PROVIDED TEXT:
————
Thermal interfacial transport in the presence of ballistic heat modes

Bjorn Vermeersch, Birck Nanotechnology Center, Purdue University
Amr M.S. Mohammed, Purdue University, Birck Nanotechnology Center
Gilles Pernot, Universite Bordeaux I
Yee Rui Koh, Birck Nanotechnology Center, Purdue University
Ali Shakouri, University of California - Santa Cruz; Birck Nanotechnology Center, Purdue University

Abstract

Thermal interface (Kapitza) resistance expresses how hard it is for heat to flow across material junctions inside multilayer structures. This quantity plays a crucial role in the thermal performance of nanoscale devices but is still poorly understood. Here we show that conventional Fourier-based metrology overestimates metal/semiconductor resistances by up to threefold due to misinterpretation of ballistic heat flow modes. We achieve improved identification and a different physical insight with a truncated Levy formalism. This approach properly distinguishes interfacial dynamics from nearby quasiballistic heat flow suppression in the semiconductor. Unlike conventionally extracted values, interface resistances obtained with our new approach are independent of laser modulation frequency, as physically appropriate, and much more closely approach theoretical predictions.

Discipline(s)

Nanoscience and Nanotechnology
————
PROBLEM 1: Output the passage of the thermal interfacial transport page from "Thermal interface (Kapitza)" to "approach theoretical predictions." without any changes.
PROBLEM 2: List the names of every author credited on the thermal interfacial transport page.
————
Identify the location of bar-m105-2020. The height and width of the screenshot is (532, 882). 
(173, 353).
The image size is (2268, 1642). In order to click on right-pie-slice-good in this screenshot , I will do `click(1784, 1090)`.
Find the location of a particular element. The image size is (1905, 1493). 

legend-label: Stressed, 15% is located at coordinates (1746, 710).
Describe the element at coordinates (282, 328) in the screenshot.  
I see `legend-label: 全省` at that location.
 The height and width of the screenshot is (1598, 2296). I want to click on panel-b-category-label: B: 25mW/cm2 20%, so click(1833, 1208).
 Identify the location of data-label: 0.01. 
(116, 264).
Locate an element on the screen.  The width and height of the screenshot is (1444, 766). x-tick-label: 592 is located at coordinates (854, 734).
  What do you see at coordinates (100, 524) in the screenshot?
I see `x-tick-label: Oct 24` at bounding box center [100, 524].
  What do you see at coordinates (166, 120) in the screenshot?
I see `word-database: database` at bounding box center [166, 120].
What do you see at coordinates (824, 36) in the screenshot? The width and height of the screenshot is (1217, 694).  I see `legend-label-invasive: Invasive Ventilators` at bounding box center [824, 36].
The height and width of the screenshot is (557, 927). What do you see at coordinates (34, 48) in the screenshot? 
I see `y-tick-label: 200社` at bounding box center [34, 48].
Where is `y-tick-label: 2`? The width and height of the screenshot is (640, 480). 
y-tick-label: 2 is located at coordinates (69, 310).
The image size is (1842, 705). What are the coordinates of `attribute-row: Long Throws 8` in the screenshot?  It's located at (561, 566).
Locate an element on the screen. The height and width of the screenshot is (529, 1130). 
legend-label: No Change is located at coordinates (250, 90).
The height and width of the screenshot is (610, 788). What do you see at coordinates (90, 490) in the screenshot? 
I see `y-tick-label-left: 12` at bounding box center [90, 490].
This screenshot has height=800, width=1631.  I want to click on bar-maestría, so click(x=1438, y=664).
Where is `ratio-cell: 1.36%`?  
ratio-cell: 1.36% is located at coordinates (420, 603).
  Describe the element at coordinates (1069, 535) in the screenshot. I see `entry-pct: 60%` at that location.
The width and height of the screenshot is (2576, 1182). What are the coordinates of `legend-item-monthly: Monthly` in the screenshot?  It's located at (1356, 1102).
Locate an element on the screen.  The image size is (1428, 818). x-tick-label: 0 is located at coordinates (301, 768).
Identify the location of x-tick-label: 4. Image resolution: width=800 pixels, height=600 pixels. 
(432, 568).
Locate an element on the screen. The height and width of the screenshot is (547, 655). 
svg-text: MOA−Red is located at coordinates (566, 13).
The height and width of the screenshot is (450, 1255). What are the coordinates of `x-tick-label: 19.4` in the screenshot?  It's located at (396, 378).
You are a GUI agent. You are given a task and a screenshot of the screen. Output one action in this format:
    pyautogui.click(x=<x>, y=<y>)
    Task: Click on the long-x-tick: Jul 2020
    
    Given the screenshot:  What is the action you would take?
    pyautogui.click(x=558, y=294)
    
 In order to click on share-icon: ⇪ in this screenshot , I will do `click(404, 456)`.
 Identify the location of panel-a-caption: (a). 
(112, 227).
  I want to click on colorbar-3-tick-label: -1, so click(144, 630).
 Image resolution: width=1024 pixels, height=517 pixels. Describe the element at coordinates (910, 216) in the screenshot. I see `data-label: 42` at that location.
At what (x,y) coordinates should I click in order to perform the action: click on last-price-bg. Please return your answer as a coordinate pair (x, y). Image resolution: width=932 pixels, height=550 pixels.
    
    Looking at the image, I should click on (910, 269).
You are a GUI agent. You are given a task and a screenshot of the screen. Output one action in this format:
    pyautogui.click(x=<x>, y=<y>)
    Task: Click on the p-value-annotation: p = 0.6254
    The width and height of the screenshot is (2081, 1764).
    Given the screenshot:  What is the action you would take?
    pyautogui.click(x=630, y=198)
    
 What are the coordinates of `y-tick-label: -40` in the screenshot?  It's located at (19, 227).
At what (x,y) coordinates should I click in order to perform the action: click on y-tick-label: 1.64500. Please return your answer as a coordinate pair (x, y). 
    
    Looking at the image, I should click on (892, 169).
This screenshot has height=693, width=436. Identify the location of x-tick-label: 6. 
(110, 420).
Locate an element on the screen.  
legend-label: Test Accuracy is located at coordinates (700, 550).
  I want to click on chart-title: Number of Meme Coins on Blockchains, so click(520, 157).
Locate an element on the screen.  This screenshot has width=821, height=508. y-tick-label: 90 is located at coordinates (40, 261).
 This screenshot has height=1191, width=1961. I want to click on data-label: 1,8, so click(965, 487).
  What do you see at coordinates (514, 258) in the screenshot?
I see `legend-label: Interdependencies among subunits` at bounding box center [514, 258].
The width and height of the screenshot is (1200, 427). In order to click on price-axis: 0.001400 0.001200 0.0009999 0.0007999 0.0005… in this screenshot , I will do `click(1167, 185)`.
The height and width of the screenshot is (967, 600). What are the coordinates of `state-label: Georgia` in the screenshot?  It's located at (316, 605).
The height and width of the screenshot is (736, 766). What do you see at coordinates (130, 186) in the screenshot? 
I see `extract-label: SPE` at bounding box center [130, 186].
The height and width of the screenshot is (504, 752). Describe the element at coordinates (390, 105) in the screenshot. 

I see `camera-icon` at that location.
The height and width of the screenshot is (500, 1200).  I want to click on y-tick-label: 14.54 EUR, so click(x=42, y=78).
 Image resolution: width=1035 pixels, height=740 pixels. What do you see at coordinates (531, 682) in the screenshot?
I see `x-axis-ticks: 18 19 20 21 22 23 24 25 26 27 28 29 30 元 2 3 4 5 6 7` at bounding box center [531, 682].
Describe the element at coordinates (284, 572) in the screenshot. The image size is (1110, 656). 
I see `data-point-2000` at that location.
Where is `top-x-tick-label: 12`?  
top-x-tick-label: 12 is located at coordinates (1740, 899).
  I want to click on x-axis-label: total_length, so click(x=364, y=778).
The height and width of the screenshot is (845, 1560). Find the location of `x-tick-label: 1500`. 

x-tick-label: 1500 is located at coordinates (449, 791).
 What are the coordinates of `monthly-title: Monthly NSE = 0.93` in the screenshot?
————
WRITTEN RESPONSE 1:
Thermal interface (Kapitza) resistance expresses how hard it is for heat to flow across material junctions inside multilayer structures. This quantity plays a crucial role in the thermal performance of nanoscale devices but is still poorly understood. Here we show that conventional Fourier-based metrology overestimates metal/semiconductor resistances by up to threefold due to misinterpretation of ballistic heat flow modes. We achieve improved identification and a different physical insight with a truncated Levy formalism. This approach properly distinguishes interfacial dynamics from nearby quasiballistic heat flow suppression in the semiconductor. Unlike conventionally extracted values, interface resistances obtained with our new approach are independent of laser modulation frequency, as physically appropriate, and much more closely approach theoretical predictions.

WRITTEN RESPONSE 2:
Bjorn Vermeersch
Amr M.S. Mohammed
Gilles Pernot
Yee Rui Koh
Ali Shakouri